We zullen wachten op ... ja waarop?
Olympique Dramatique maakt van ‘Wachten op Godot’ een acteursfeestje in een desolaat decor. Het is boeiend te zien hoe Becketts toneelklassieker resoneert met de huidige absurde tijd.
Elk nadeel heb z’n voordeel, wist Johan Cruijff al. Toen de najaarstournee van Wachten op Godot langs de Vlaamse cultuurcentra knap lastig leek te worden, boekte Toneelhuis twee maanden de gigantische Waagnatie aan de Schelde in Antwerpen. De kale, desolate vlakte van de Waagnatie past prima bij de naoorlogse, post-Apocalyptische sfeer uit de oerklassieker van Samuel Beckett, geschreven in 1948-1949.

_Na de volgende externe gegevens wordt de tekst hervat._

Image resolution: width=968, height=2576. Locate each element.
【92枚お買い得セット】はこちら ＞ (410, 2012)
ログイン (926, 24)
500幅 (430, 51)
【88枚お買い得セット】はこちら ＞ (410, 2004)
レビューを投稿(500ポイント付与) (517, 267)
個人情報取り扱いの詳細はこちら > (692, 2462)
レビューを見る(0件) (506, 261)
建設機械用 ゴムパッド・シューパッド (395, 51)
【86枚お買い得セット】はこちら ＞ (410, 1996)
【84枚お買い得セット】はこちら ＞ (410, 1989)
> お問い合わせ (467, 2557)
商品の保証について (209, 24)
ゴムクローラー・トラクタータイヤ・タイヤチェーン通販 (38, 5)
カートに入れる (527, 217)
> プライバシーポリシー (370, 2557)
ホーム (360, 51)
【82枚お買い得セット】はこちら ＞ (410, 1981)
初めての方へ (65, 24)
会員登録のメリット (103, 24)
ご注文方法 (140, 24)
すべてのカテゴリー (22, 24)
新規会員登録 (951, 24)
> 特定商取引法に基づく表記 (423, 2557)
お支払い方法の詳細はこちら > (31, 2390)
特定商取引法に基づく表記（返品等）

In korte, snedige dialogen voert hij Vladimir en Estragon op, die zijn gestrand in een bar niemandsland. Ze weten niet hoe lang ze er al ronddwalen en of ze wel op de juiste plek zijn. Laat staan wie Godot is en waarom ze op hem wachten. Er is alleen tijd om te denken, te kletsen en zich te vervelen.
Wachten op Godot staat of valt met de vertolkingen van Vladimir en Estragon. Met mindere spelers kan het taai en saai theater opleveren, maar laat een geïnspireerde acteursregie nu net het handelsmerk zijn van Olympique Dramatique. Tom Van Dyck en Tom Dewispelaere zijn prima op elkaar ingespeeld als het olijke, onlosmakelijk verbonden duo. Na zestien jaar afwezigheid op de planken is Van Dycks comeback trouwens een voltreffer: als de rusteloze Vladimir blaast hij met droogkomische replieken lucht in dit stuk, zonder zich te verliezen in banale slapstick. In deze zwarte komedie over de zin(loosheid) van het bestaan vinden Didi en Gogo, zoals ze elkaar liefkozend noemen, vreugde en troost bij elkaar. Vooral Vladimir koestert de hoop dat Godot echt zal komen, is het niet vandaag dan wel morgen. Maar tegelijk zinkt de moed hen in de (kapotte) schoenen en ogen ze uitgeblust. De impasse en uitzichtloosheid waarin ze verzanden drijft hen bijna tot waanzin. Is dit de echte wereld, of een nachtmerrie waaruit ze niet ontwaken – een slechte farce?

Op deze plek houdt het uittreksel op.